Police officers attempted to help the family, yet the shelter still refused. The officers decided to pool their money together to get the family a hotel room. The clerk at the hotel discovered the family’s situation and comped the room. The officers used the money to buy the family groceries.
The Salvation Army offered an explanation for this moronic position:
Salvation Army Captain Michael Cox says the organization has a longtime policy that prohibits boys ages 12 to 16 from staying at the shelter. According to Cox, the policy is in place for safety reasons; ultimately to protect children.
Cox says space limitations at the shelter do not allow the building to house maturing boys. He says that policy has only been an issue once before in the last decade or so. That said, he says the Salvation Army is now revisiting its shelter policy.
It is highly doubtful that this scenario only occurred once in the last decade. There are thousands of homeless families with boys between the ages of 12 to 16. This has happened before. The difference is that it did not make the news.
As for the claim that this is to protect children, how can one protect children by leaving them on the street? Correction: how can one protect boys by leaving them on the street? It is important to remember this policy only applies to boys. Obviously women do not abuse children, so there is no fear that 12 to 16-year-old girls would be abused if placed with adult women. And never mind that the children are there with their families, so the notion that they would be left alone with random adults seems unlikely.

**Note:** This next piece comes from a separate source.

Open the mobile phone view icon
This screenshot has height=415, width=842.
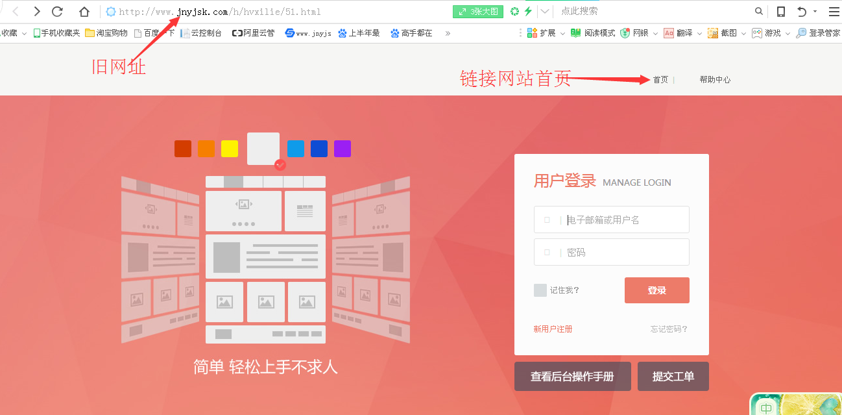click(780, 11)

This is the same policy women’s shelters use, yet at least they have reason for that stupidity (misandry). There is no justification for this. The Salvation Army supposedly accepts everyone… except teenage boys. Not because the boys are a threat, but in order to protect the boys from threats. By leaving them on the streets.
There is no need to build a separate house for boys. Most of the boys will be there with family, so they will not be alone and unprotected. It is also ridiculous to assume that a 17-year-old boy is capable of dealing with grown men. The Salvation Army can do better than this.

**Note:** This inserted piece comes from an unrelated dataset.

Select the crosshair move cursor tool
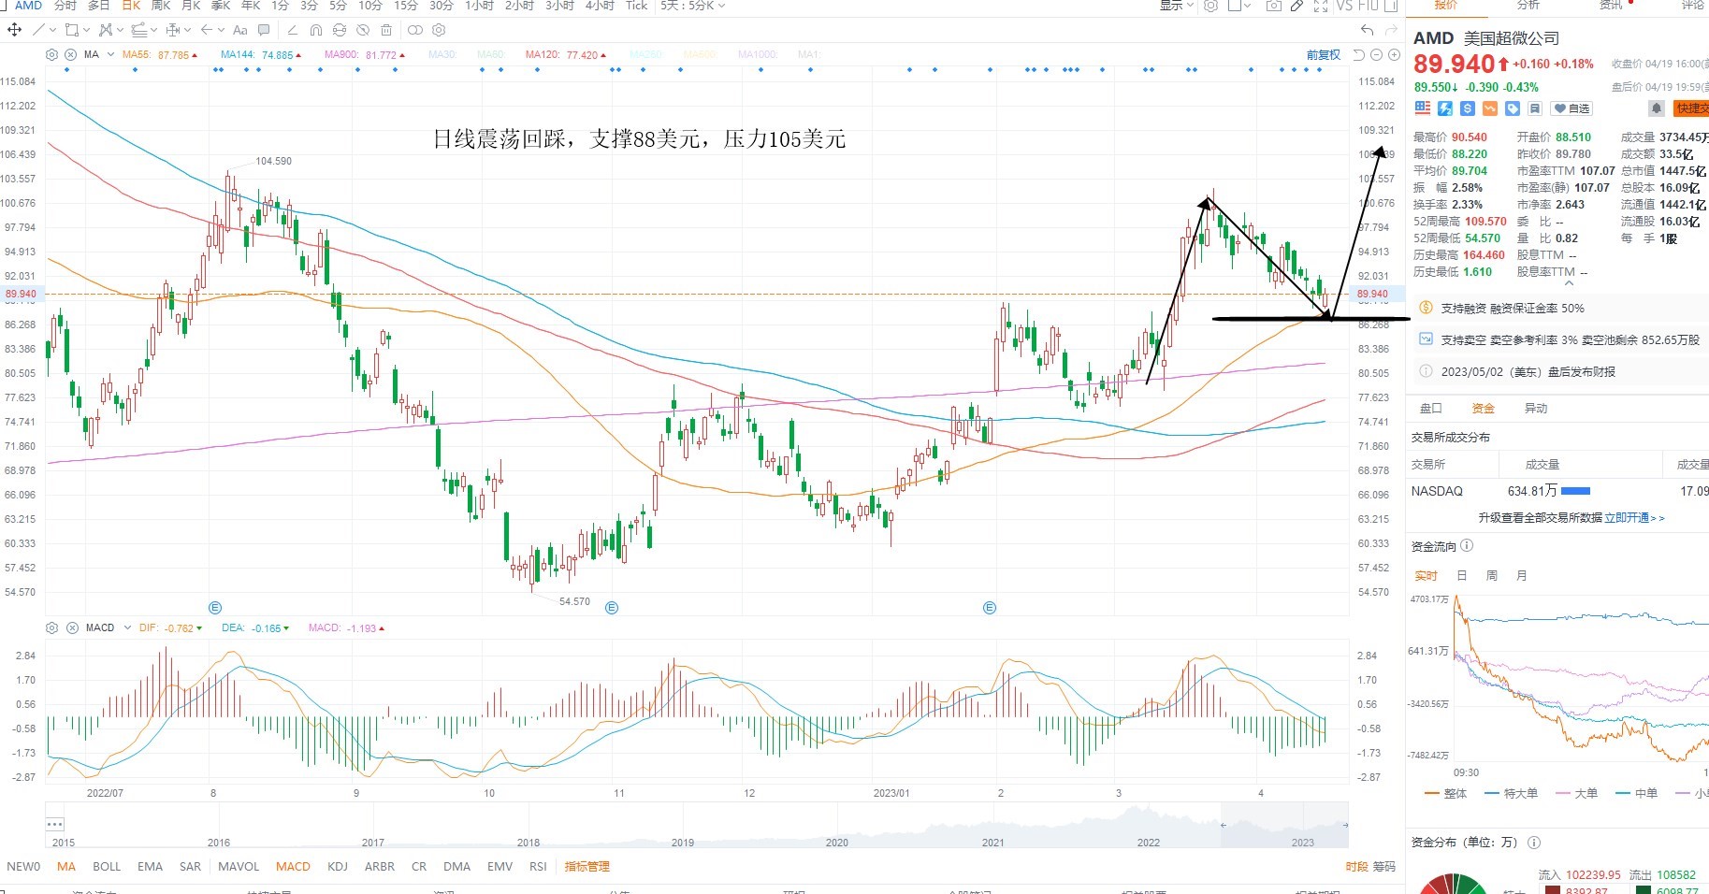This screenshot has height=894, width=1709. coord(14,30)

However, appears that will take some time:
“It was an unfortunate situation altogether, because we did not have the facilities to put that family in place,” Cox said of the situation. “We did offer further assistance and that was denied.”
Yes, of course. According to the article, the reporters were the ones who informed the Salvation Army of the family’s current situation:
In the moments after we first met the family we shared their contact information with the Salvation Army. Monday their car was parked outside the organization. The organization has filled up their gas tank and even let them spend a couple nights at the shelter, but not because of any change of heart.
No, it was likely the media coverage. Yet that matters little. The real travesty is this:
Lejeune says their 15 year-old son is now receiving mental help at an area hospital.
“He ended up having a breakdown and ended up at Woodridge and felt it was all his fault that we were homeless that we couldn’t go anywhere, because of him,” Lejeune said.
While the family awaits the release of their son, they say they are now trying to get their kids enrolled in school and find a permanent housing solution.
Nicely done, Salvation Army. That also explains why they allowed the family to stay in the shelter. The problem–their teenage son–was not there.